### Given text
+ + + + +
4.2. PROSPECDB Data Container
A PROtected SPrEadsheet Container for DataBases (PROSPECDB) is a spreadsheet file that stores data subsets as separate encrypted data worksheets, along with an encrypted “Metadata” worksheet. Data worksheets are encrypted with separate symmetric keys that are generated on the fly. A “Metadata” worksheet contains access control policies encrypted with a separate predefined key. The on-the-fly key generation procedure takes the following inputs:
The hash value of the authentication server’s (AS) private key. A data viewer sends an https POST request with the attached X.509 certificate of the client to the AS, which verifies the client’s identity. The AS can only send the hash value of its private key to authorized clients, based on their roles. This hash value can be cached locally. The AS manages access revocations.
The hash value of metadata, which contains access control policies. Including this component in the symmetric key generation protects the PROSPECDB from unauthorized modifications of metadata.
The hash value of the worksheet’s name, i.e., the data subset name.
The SHA-256 hash function is used. The on-the-fly symmetric key generation procedure is the same as that used in a PROSPECD container [
6]. For encryption in the PROSPECDB, the “CryptoJS” library written in native JavaScript [
18] is used. The new PROSPECDB feature introduced in this paper compared to PROSPECD is the access that can be granted to a separate attribute (data column in a worksheet) or a separate data cell (data item), depending on the content of this data item. The PROSPECDB is mapped to the relational model: columns in the container are attributes in the relational model. PROSPEGQL technology integrates the PROSPECDB into an RDBMS by incorporating both database ACLs and SQL query results into the encrypted worksheets. For instance, an electronic health record of a patient can be created as a result of querying multiple tables that contain clinical and administrative information.
+ + + + +
### Exercise
Continue the passage on the PROSPECDB data container, picking up after its final sentence.

(Stored records)
+ + + + +
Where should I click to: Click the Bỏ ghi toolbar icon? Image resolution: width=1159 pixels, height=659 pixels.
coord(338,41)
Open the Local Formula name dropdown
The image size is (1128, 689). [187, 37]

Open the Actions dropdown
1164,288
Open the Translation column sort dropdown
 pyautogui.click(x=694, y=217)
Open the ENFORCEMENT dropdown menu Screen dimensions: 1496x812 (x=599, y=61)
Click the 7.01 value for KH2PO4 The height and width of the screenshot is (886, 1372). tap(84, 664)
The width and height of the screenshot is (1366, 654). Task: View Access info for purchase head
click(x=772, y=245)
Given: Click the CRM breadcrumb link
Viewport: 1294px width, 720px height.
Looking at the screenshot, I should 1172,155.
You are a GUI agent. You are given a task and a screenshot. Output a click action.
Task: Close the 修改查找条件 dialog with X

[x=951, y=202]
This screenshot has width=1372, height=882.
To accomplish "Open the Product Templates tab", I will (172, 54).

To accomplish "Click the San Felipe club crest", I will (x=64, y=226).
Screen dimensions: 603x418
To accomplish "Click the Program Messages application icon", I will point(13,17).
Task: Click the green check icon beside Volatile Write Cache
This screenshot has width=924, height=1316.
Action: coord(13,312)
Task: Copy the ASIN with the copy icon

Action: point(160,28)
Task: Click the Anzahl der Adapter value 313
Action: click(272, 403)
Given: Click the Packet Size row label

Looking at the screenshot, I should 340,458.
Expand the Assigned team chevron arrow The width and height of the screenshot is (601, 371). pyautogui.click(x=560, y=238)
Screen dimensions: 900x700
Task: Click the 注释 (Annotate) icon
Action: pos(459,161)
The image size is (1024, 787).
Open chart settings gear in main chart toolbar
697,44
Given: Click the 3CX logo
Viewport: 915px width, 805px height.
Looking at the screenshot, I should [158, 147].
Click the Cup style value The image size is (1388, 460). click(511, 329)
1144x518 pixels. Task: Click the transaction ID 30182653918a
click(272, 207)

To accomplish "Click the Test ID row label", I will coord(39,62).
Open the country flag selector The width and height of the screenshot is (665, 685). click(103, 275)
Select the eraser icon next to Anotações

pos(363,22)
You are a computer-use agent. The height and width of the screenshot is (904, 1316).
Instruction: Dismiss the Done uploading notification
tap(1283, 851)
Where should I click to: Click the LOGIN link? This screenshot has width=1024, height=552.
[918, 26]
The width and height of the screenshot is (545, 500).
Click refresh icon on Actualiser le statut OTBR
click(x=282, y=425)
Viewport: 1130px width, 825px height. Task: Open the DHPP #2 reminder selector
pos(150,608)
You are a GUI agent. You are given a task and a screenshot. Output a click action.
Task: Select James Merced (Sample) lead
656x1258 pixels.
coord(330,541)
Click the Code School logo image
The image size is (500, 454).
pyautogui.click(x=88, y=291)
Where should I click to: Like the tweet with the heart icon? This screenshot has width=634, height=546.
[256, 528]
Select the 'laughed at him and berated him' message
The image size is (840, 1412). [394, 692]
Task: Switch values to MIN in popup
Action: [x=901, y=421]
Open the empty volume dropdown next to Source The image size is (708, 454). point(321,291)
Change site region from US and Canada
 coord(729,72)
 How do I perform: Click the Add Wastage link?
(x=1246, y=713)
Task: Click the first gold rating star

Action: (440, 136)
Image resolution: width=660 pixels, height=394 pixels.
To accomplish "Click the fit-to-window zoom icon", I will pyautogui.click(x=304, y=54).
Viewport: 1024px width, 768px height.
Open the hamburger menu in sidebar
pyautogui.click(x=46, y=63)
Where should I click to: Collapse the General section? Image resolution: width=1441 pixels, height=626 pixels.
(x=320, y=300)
+ + + + +
### Output
Data, encrypted in a PROSPECDB, can be accessed and viewed in one of these three options:
A cross-platform application installed on the client’s side.
A Microsoft® Excel® Add-in, installed on the client’s side.
A remote web viewer that runs on the same node as the PROSPECDB repository—see
Figure 1.
To view the data, a client needs to enter credentials in the viewer. Based on the entered credentials, the client’s role is determined and data subsets available for this role are decrypted and displayed. The viewer enforces the access control policies, either on the client’s side or on a remote trusted server, depending on which of the above three options the client selected to view the PROSPECDB data.
4.2.1. Adversary Model
PROSPEGQL, integrated with PostgreSQL®, protects from the following type of adversaries:
A malicious database administrator who tries to view data on the database server. To protect data, a client must encrypt sensitive database table(s) or separate columns with their own encryption key using the native encryption support of the database server. PostgreSQL
® supports several encryption modes [
4]. Decryption keys are not stored on the server side. Our PROSPEGQL solution is RDBMS-agnostic and instead of PostgreSQL
®, other RDBMS supporting the client-side encryption can be used.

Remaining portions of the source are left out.